**Parts of the exercise**
a) Decide whether each statement below agrees with the passage on Middle East security that follows. Answer yes or no for each, quoting the words of the passage that decide it. (i) Anwar Sadat moved Egypt away from its alignment with the Soviets. (ii) The 1973 Arab-Israeli War was the first inter-state war of the Arab-Israeli conflict. (iii) The 1979 Iranian revolution ended every form of Israeli-Iranian cooperation at once.
b) According to the passage on Middle East security below, what was the name of the Israeli-Iranian intelligence cooperation that the revolution ended?
c) Print the section of the passage on Middle East security below from "Israel, for its" up to and including "in the region.".

**Document**
------
Spooked by Moscow’s growing closeness to Tel Aviv and its cultivation of stronger ties with Iraq after the failure of the United Arab Republic, Egyptian President Anwar Sadat began disentangling Egypt from its alignment with the Soviets. Cairo’s leadership was also increasingly suspicious of the Soviet military’s advice to avoid a confrontation with Israel at the highly fortified Bar-Lev Line, and began to suspect the Soviets were holding back weapons sales to avoid escalating a conflict that could draw in the United States.17 Egypt’s realignment dealt a major blow to Soviet influence in the Middle East, setting the stage for a period of American dominance, albeit one in which the United States would soon find itself in conflict with and seeking to manage tensions among former client states.

Israel, for its part, cleaved closer to the United States even as it secretly grew its nuclear weapons capabilities in the late 1960s.18 In the midst of Egypt’s realignment, the 1973 Arab-Israeli War, the last true inter-state war of the Arab-Israeli conflict, broke out. Israel demonstrated for a third time its conventional superiority over its Arab neighbors. This and Israel’s widely recognized, if unofficial, status as a nuclear state, brought the logic of deterrence and limited war to regional conflicts even without the role of nuclear armed superpowers.19 By the end of the decade, Egypt and Israel signed a peace deal formally ending their conflict and cementing the United States role of powerbroker and peacemaker in the region.

The 1979 Iranian revolution that overthrew the U.S.-backed shah in Tehran again reshaped the region’s security architecture. It sparked an enduring rivalry between the United States and its former client state, fueled by Iranian anger over American support to the Shah’s repressive regime, American anger over the embassy hostage crisis, and Tehran’s increasing alignment with Shia revolutionary fighters in southern Lebanon.20 At the same time the revolution revived old tensions with Saudi Arabia over claims to leadership of the Islamic world. Iran’s transnational internationalist revolutionary ideology, combined with traditional strategic concerns regarding the Iranian state’s economic and military power relative to Arab states, threatened Saudi Arabia.21 The revolution also quickly put an end to the Israeli-Iranian intelligence cooperation under Trident, though a tense, more limited cooperation would persist through the 1980s, despite growing enmity.22

Iranian investment in ballistic missile development and a nuclear program also increased Israel’s perception of its one-time friend as a threat.
------
**Supplied material**
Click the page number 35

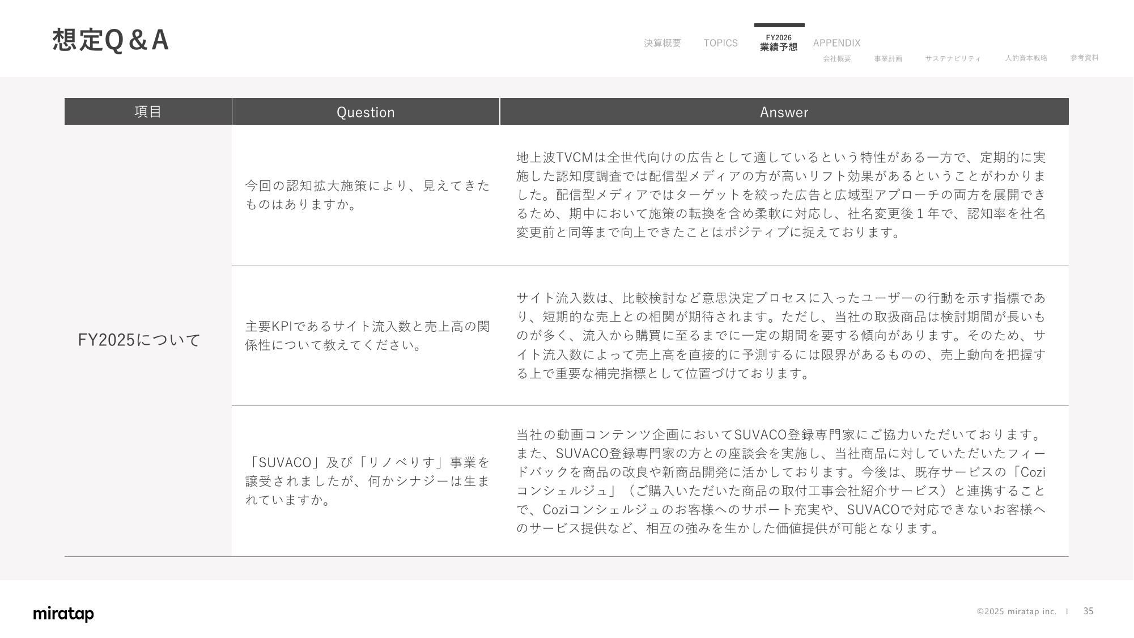(x=1088, y=611)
------
**The answers**
a)
(i) Yes: "Egyptian President Anwar Sadat began disentangling Egypt from its alignment with the Soviets."
(ii) No: "the last true inter-state war of the Arab-Israeli conflict."
(iii) No: "though a tense, more limited cooperation would persist through the 1980s, despite growing enmity."

b) Trident

c)
Israel, for its part, cleaved closer to the United States even as it secretly grew its nuclear weapons capabilities in the late 1960s.18 In the midst of Egypt’s realignment, the 1973 Arab-Israeli War, the last true inter-state war of the Arab-Israeli conflict, broke out. Israel demonstrated for a third time its conventional superiority over its Arab neighbors. This and Israel’s widely recognized, if unofficial, status as a nuclear state, brought the logic of deterrence and limited war to regional conflicts even without the role of nuclear armed superpowers.19 By the end of the decade, Egypt and Israel signed a peace deal formally ending their conflict and cementing the United States role of powerbroker and peacemaker in the region.